第5話踊り娘隊現る2

「怪我はありませんこと?」

それは、美しい少女だった。艷やかな黒髪を靡かせながら、踊る姿は、見る者の視線を釘付けにした。


「ふう。やれやれですわ。」

ゾンビを一通り倒し終えると、少女がエイミーーに向き直る。

「あ、ありがとうございます…!」

「どういたしましてですわ。」

「あの、あなたは…?」

「…わたくし、マリナと申しますわ。」

「私は、エイミーです…。」

「貴方、どうして、外に出ていましたの?」

「逃げようと思って…。
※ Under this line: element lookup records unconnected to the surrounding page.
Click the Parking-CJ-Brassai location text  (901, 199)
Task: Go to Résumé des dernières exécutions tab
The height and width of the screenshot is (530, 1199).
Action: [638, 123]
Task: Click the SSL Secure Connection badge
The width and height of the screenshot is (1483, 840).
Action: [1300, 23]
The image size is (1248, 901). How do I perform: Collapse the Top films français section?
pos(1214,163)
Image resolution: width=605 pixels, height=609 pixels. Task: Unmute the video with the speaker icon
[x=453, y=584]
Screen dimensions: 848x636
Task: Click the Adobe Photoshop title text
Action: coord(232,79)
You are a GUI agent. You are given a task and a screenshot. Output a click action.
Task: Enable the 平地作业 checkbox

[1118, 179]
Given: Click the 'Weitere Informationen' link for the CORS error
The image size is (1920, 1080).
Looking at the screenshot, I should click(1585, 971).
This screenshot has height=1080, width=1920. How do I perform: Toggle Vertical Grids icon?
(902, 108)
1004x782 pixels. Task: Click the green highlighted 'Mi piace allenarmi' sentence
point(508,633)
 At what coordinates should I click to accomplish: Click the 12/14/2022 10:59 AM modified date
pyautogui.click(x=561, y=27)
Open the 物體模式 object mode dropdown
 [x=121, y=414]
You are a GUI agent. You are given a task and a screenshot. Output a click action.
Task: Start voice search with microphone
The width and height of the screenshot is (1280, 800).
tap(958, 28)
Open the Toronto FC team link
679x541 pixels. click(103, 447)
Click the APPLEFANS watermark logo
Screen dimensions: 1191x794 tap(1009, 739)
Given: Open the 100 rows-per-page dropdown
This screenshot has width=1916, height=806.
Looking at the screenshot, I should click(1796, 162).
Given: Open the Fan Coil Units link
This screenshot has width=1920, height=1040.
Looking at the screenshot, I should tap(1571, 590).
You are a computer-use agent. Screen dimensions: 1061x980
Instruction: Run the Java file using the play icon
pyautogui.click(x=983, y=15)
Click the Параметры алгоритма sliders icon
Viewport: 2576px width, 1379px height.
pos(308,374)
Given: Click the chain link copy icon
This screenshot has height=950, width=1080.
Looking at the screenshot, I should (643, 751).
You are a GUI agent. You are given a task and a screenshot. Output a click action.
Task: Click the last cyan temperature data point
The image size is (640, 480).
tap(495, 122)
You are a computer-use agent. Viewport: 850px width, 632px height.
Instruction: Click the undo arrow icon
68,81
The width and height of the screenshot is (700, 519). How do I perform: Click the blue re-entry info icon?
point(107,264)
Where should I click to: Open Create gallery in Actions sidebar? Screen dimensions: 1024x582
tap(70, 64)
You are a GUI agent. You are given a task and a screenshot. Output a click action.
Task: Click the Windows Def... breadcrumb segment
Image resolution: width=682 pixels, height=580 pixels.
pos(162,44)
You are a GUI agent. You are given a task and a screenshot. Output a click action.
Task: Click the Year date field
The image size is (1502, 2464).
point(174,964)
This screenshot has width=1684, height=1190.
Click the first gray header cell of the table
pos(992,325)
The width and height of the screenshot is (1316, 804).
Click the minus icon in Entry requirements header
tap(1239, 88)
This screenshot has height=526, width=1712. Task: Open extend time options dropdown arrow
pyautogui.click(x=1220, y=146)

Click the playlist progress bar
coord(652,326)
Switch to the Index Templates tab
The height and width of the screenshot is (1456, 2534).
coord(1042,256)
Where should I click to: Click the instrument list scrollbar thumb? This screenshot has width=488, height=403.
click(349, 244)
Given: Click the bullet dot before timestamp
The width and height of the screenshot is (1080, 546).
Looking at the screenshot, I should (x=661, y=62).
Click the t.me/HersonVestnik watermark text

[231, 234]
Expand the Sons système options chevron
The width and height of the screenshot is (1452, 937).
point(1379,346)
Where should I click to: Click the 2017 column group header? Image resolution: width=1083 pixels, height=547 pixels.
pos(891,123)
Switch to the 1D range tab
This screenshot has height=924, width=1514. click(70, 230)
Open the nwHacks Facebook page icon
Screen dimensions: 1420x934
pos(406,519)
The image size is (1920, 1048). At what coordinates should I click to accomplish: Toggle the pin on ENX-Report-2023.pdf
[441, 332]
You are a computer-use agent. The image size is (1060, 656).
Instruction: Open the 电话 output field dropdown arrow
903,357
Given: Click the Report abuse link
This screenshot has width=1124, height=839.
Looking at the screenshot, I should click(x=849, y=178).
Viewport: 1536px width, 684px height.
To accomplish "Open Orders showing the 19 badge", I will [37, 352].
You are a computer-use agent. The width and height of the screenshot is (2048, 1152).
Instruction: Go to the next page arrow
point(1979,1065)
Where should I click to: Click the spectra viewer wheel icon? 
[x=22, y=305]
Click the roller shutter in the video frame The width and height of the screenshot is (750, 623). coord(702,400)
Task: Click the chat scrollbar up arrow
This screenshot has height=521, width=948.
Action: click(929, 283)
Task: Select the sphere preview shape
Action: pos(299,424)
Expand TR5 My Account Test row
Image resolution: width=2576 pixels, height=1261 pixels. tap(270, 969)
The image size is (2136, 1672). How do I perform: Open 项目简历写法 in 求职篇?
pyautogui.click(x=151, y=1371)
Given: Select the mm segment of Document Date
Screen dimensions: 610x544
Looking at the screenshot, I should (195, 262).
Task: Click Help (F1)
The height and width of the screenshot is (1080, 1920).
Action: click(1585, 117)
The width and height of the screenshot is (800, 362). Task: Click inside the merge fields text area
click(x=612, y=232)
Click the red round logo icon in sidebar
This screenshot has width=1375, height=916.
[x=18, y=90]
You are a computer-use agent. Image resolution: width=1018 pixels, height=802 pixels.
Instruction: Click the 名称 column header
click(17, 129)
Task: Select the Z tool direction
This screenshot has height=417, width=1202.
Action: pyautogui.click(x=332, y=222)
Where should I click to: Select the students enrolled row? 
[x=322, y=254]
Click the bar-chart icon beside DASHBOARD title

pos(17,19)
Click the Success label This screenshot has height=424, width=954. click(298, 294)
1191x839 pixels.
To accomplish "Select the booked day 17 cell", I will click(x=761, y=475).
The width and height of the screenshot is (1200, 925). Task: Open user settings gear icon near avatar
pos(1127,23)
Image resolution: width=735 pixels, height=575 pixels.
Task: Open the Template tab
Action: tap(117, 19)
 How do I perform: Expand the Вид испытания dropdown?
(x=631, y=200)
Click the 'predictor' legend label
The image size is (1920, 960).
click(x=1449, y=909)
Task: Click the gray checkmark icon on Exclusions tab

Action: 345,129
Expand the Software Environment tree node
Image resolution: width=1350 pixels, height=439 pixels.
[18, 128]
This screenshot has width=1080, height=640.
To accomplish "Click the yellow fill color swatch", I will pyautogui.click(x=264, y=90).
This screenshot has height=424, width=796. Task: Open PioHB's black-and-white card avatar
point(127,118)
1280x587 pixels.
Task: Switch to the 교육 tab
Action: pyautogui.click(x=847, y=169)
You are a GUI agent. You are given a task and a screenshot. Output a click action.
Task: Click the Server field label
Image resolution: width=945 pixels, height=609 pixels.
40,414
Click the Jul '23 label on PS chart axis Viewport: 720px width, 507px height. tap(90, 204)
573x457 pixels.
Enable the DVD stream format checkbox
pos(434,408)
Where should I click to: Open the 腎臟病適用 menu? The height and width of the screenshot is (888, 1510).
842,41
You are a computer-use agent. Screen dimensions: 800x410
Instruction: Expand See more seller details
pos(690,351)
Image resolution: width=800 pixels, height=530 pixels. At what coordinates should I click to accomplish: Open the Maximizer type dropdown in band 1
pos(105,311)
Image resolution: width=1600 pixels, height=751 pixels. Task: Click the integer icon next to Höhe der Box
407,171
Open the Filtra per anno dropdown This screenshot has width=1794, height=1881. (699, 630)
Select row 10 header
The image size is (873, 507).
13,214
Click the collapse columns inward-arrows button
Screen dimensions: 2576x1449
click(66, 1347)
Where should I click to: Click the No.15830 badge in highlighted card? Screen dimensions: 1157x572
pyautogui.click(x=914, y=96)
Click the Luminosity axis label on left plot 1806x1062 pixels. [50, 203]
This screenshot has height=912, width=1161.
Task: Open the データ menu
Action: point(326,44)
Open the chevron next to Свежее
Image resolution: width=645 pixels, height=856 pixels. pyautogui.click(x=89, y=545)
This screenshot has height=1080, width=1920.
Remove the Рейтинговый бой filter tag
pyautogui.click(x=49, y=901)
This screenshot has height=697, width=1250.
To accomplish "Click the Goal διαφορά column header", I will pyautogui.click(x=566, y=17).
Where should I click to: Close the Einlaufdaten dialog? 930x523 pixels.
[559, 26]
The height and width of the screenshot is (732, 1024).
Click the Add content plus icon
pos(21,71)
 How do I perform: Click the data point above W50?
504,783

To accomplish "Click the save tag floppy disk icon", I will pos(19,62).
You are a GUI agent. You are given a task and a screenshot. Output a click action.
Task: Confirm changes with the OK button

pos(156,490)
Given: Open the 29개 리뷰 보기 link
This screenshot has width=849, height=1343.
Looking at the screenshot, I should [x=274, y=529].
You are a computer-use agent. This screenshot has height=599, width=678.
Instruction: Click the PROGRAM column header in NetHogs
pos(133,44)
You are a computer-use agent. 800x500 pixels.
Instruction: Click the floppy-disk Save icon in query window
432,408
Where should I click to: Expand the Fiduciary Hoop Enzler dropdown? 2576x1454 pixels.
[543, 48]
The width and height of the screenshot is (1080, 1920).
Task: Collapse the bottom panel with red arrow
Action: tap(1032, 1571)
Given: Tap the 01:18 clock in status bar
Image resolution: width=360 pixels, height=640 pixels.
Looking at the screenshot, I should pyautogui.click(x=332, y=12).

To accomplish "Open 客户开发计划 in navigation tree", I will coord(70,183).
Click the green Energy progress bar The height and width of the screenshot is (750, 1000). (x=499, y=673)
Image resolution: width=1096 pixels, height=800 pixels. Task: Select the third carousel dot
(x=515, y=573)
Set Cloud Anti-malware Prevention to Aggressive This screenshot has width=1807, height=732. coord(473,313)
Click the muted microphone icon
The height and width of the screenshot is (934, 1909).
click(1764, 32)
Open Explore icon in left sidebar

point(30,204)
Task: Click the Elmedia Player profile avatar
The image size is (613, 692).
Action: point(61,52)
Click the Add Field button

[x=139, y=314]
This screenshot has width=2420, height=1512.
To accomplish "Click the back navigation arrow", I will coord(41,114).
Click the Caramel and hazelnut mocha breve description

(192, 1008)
」

そう言った時、マリナの翡翠色の双眸が、エイミーを射抜いた。

「本当に、そうですの…?私には、誰かの囮になっているかのように見えたのですけれど…?」

「すみません。そうです…。」


イドは、ゾンビに囲まれてしまった。エイミーが引きつけてくれたとは言え、ゾンビは街中に溢れている。

べチャリ、べチャリ、べチャリ、べチャリ。

聞き慣れてしまった恐怖でしかない音が四方から聞こえる。

万事休す。イドは、目を閉じた。

が、その目は、次の瞬間、驚愕に見開かれることになる。

イド浮遊感を感じた。見目麗しい少女がイドを抱きかかえていた。俗に言う、お姫様だっこである。少女は、およそ人とは思えないほどの跳躍力をもって、ビルの上に移動した。そして、イドを降ろすと、先ほどイドが居た位置に着地する。

「悪い子…!」

そう呟き、ゾンビを倒し始める。

が、その手には、およそ攻撃をするためのものは握られていなかった。

彼女は踊っていた。彼女が踊る姿は、美しく、見る者を魅了する妖しい魅力があった。

現に、ゾンビは襲うことなど忘れたように、魅入っていた。